> **WHAT IS EXPECTED**: The entries below should be copied exactly and completely.
--- LISTED ENTRIES Enclosed Below ---
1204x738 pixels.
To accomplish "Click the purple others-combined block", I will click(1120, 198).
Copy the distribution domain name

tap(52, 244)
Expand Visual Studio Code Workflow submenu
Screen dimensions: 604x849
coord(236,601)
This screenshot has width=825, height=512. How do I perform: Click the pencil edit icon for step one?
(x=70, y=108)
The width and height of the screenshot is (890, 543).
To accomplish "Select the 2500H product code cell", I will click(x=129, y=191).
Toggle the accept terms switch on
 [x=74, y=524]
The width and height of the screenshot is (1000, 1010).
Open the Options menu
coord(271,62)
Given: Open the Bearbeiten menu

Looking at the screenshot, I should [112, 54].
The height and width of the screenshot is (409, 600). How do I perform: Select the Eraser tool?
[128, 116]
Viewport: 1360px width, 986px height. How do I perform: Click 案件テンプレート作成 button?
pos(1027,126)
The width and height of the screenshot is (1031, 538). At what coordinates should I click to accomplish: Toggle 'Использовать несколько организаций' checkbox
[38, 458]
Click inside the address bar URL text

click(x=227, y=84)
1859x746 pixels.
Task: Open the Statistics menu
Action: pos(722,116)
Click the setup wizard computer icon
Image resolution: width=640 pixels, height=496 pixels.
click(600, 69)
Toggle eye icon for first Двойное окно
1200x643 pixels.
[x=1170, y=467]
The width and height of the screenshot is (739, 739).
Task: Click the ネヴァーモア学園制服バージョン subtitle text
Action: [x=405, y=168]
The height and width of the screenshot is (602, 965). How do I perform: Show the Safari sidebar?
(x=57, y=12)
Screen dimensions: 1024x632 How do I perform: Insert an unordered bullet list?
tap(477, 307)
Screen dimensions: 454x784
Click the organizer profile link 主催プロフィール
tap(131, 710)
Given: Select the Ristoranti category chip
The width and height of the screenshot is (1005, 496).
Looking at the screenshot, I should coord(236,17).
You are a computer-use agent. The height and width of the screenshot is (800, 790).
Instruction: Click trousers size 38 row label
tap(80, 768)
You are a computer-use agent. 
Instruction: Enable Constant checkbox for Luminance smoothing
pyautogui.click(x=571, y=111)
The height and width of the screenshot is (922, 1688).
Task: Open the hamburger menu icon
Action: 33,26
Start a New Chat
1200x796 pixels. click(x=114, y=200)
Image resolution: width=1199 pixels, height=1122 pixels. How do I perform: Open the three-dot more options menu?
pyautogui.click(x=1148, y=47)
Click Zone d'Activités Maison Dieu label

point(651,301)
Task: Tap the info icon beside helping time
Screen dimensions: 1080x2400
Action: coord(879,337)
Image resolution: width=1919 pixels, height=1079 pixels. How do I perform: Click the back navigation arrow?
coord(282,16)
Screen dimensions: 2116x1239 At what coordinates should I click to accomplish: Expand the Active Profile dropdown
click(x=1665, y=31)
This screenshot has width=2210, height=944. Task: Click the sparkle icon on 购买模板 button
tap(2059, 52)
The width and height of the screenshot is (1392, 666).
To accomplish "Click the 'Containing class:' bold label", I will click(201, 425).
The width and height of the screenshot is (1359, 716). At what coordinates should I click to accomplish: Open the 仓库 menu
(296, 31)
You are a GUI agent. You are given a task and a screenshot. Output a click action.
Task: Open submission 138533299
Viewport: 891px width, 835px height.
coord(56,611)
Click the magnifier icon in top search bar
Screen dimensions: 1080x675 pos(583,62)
--- End of Enclosed LISTED ENTRIES ---
> **EXPECTED ANSWER**:
1204x738 pixels.
To accomplish "Click the purple others-combined block", I will click(1120, 198).
Copy the distribution domain name

tap(52, 244)
Expand Visual Studio Code Workflow submenu
Screen dimensions: 604x849
coord(236,601)
This screenshot has width=825, height=512. How do I perform: Click the pencil edit icon for step one?
(x=70, y=108)
The width and height of the screenshot is (890, 543).
To accomplish "Select the 2500H product code cell", I will click(x=129, y=191).
Toggle the accept terms switch on
 [x=74, y=524]
The width and height of the screenshot is (1000, 1010).
Open the Options menu
coord(271,62)
Given: Open the Bearbeiten menu

Looking at the screenshot, I should [112, 54].
The height and width of the screenshot is (409, 600). How do I perform: Select the Eraser tool?
[128, 116]
Viewport: 1360px width, 986px height. How do I perform: Click 案件テンプレート作成 button?
pos(1027,126)
The width and height of the screenshot is (1031, 538). At what coordinates should I click to accomplish: Toggle 'Использовать несколько организаций' checkbox
[38, 458]
Click inside the address bar URL text

click(x=227, y=84)
1859x746 pixels.
Task: Open the Statistics menu
Action: pos(722,116)
Click the setup wizard computer icon
Image resolution: width=640 pixels, height=496 pixels.
click(600, 69)
Toggle eye icon for first Двойное окно
1200x643 pixels.
[x=1170, y=467]
The width and height of the screenshot is (739, 739).
Task: Click the ネヴァーモア学園制服バージョン subtitle text
Action: [x=405, y=168]
The height and width of the screenshot is (602, 965). How do I perform: Show the Safari sidebar?
(x=57, y=12)
Screen dimensions: 1024x632 How do I perform: Insert an unordered bullet list?
tap(477, 307)
Screen dimensions: 454x784
Click the organizer profile link 主催プロフィール
tap(131, 710)
Given: Select the Ristoranti category chip
The width and height of the screenshot is (1005, 496).
Looking at the screenshot, I should coord(236,17).
You are a computer-use agent. The height and width of the screenshot is (800, 790).
Instruction: Click trousers size 38 row label
tap(80, 768)
You are a computer-use agent. 
Instruction: Enable Constant checkbox for Luminance smoothing
pyautogui.click(x=571, y=111)
The height and width of the screenshot is (922, 1688).
Task: Open the hamburger menu icon
Action: 33,26
Start a New Chat
1200x796 pixels. click(x=114, y=200)
Image resolution: width=1199 pixels, height=1122 pixels. How do I perform: Open the three-dot more options menu?
pyautogui.click(x=1148, y=47)
Click Zone d'Activités Maison Dieu label

point(651,301)
Task: Tap the info icon beside helping time
Screen dimensions: 1080x2400
Action: coord(879,337)
Image resolution: width=1919 pixels, height=1079 pixels. How do I perform: Click the back navigation arrow?
coord(282,16)
Screen dimensions: 2116x1239 At what coordinates should I click to accomplish: Expand the Active Profile dropdown
click(x=1665, y=31)
This screenshot has width=2210, height=944. Task: Click the sparkle icon on 购买模板 button
tap(2059, 52)
The width and height of the screenshot is (1392, 666).
To accomplish "Click the 'Containing class:' bold label", I will click(201, 425).
The width and height of the screenshot is (1359, 716). At what coordinates should I click to accomplish: Open the 仓库 menu
(296, 31)
You are a GUI agent. You are given a task and a screenshot. Output a click action.
Task: Open submission 138533299
Viewport: 891px width, 835px height.
coord(56,611)
Click the magnifier icon in top search bar
Screen dimensions: 1080x675 pos(583,62)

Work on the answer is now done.